Exercise directions: Please rewrite the lines from the very first one through the line containing "coordinates (162, 70)." as a numbered list, omitting any blank lines.

Dataset records:
■ ■ ■

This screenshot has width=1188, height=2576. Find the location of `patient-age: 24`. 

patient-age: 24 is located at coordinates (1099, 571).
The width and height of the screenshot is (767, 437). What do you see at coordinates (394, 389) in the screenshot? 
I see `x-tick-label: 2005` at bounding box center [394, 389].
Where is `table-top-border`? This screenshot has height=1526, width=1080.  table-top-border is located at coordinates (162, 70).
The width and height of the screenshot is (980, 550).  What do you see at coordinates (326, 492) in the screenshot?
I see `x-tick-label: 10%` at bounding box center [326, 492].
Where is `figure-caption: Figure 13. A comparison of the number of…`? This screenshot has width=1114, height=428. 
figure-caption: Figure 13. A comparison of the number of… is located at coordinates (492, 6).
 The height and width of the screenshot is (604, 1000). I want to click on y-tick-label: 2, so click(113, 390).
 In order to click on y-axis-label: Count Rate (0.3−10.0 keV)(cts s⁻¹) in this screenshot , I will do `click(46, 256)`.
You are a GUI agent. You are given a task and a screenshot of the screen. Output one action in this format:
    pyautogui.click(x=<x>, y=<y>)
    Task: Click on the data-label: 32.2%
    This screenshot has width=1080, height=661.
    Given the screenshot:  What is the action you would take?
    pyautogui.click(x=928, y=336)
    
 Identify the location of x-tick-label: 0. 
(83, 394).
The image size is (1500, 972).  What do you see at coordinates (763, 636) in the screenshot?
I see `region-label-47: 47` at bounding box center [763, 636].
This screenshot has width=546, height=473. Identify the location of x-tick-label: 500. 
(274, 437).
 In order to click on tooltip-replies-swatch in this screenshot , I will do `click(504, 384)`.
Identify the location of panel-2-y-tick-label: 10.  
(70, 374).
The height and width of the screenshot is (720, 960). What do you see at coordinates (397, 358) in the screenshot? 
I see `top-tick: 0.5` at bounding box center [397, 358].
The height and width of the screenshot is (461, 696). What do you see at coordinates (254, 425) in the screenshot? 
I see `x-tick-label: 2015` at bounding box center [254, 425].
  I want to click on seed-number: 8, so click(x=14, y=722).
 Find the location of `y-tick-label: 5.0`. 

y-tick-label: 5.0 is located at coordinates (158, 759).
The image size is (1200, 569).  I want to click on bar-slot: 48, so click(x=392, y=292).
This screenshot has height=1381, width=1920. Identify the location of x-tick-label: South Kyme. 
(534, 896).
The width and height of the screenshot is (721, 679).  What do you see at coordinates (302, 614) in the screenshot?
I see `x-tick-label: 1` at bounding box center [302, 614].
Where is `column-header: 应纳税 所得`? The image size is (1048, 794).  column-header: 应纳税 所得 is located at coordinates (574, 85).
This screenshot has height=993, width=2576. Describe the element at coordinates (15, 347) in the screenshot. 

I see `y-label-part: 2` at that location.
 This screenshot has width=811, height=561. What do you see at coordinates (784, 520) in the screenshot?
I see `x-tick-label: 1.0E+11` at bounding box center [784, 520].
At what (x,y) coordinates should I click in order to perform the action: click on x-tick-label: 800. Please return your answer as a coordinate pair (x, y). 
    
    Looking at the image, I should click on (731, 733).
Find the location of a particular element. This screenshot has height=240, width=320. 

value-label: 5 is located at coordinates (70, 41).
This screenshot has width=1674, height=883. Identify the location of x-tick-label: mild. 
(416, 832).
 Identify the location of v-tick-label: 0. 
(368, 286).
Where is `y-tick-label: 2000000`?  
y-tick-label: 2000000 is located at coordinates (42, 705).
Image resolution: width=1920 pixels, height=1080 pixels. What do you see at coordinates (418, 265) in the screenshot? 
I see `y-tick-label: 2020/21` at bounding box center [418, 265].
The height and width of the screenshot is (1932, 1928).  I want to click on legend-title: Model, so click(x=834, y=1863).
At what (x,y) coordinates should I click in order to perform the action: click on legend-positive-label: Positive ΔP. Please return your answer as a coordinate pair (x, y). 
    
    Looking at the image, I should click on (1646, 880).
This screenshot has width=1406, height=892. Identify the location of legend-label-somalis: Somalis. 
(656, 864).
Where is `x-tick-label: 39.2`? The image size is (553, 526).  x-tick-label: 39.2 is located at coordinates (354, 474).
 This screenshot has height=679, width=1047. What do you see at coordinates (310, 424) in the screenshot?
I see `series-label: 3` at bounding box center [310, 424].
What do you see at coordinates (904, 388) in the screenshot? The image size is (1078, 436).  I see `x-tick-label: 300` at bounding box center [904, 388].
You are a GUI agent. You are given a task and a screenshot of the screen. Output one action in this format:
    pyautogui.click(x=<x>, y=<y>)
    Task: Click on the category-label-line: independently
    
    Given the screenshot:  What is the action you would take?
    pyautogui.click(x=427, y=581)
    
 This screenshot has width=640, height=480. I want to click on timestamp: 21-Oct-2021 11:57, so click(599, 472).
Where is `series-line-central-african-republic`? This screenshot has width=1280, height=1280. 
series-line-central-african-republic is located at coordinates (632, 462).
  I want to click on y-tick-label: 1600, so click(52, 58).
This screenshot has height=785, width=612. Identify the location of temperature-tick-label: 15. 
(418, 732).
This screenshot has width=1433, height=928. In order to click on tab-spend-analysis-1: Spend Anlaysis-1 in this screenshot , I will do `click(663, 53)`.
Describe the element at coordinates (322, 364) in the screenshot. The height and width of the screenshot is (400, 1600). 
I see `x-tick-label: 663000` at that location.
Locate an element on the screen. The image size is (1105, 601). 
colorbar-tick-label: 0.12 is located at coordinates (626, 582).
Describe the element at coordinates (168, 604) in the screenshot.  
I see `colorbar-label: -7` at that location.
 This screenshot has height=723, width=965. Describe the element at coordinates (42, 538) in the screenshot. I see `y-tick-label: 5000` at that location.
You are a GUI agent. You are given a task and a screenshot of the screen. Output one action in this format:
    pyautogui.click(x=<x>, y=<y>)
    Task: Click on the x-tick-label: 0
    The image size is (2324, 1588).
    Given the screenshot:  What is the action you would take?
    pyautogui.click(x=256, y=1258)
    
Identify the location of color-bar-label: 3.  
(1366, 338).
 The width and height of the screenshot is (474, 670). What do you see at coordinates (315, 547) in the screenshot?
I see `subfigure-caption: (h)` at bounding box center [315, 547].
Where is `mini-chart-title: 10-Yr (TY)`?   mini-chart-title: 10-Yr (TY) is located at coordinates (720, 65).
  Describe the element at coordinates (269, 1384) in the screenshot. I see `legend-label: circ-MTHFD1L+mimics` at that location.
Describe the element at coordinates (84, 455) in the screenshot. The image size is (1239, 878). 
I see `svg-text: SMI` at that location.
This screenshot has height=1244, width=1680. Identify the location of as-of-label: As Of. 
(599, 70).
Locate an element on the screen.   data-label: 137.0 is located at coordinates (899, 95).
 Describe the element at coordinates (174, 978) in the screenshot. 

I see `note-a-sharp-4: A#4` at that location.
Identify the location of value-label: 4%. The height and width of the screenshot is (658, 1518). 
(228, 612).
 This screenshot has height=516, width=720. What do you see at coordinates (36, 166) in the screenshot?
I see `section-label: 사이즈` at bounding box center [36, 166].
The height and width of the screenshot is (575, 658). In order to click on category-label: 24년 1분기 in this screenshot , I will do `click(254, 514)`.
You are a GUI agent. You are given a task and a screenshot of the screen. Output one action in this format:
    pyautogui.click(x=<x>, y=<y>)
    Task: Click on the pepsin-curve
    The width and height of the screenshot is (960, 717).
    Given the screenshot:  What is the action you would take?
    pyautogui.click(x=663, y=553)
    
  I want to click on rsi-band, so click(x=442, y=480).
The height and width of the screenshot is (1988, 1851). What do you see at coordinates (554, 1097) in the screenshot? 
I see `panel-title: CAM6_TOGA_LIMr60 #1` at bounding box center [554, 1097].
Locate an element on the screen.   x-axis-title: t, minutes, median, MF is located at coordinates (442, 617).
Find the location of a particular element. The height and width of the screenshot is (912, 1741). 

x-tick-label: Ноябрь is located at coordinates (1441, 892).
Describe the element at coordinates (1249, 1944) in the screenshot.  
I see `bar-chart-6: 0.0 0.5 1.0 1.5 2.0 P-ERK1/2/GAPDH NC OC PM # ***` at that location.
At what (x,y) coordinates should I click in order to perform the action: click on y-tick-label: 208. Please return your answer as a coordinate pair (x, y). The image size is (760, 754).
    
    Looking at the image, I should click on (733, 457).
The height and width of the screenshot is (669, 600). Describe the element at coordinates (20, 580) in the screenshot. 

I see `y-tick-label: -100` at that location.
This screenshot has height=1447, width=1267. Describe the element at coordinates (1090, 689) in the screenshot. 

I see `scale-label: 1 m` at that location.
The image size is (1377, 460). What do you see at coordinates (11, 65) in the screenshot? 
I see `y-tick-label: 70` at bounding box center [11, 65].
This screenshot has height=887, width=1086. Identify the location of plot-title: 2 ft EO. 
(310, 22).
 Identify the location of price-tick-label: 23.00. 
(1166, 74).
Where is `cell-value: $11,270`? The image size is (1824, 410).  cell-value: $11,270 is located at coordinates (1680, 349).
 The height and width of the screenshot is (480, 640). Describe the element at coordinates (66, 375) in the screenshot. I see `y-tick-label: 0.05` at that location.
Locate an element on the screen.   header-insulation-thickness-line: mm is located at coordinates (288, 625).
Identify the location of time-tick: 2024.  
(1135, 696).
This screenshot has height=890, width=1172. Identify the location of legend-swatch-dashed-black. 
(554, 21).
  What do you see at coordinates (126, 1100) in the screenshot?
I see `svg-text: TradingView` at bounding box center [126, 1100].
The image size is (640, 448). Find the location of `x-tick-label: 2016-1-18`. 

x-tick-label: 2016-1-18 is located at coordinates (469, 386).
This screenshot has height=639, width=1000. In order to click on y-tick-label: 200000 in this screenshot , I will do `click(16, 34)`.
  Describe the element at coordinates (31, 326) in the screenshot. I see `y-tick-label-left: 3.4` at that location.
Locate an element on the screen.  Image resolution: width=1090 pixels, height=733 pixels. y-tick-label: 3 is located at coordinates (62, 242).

■ ■ ■

Result of the task:
1. This screenshot has width=1188, height=2576. Find the location of `patient-age: 24`. 
2. patient-age: 24 is located at coordinates (1099, 571).
3. The width and height of the screenshot is (767, 437). What do you see at coordinates (394, 389) in the screenshot? 
4. I see `x-tick-label: 2005` at bounding box center [394, 389].
5. Where is `table-top-border`? This screenshot has height=1526, width=1080.  table-top-border is located at coordinates (162, 70).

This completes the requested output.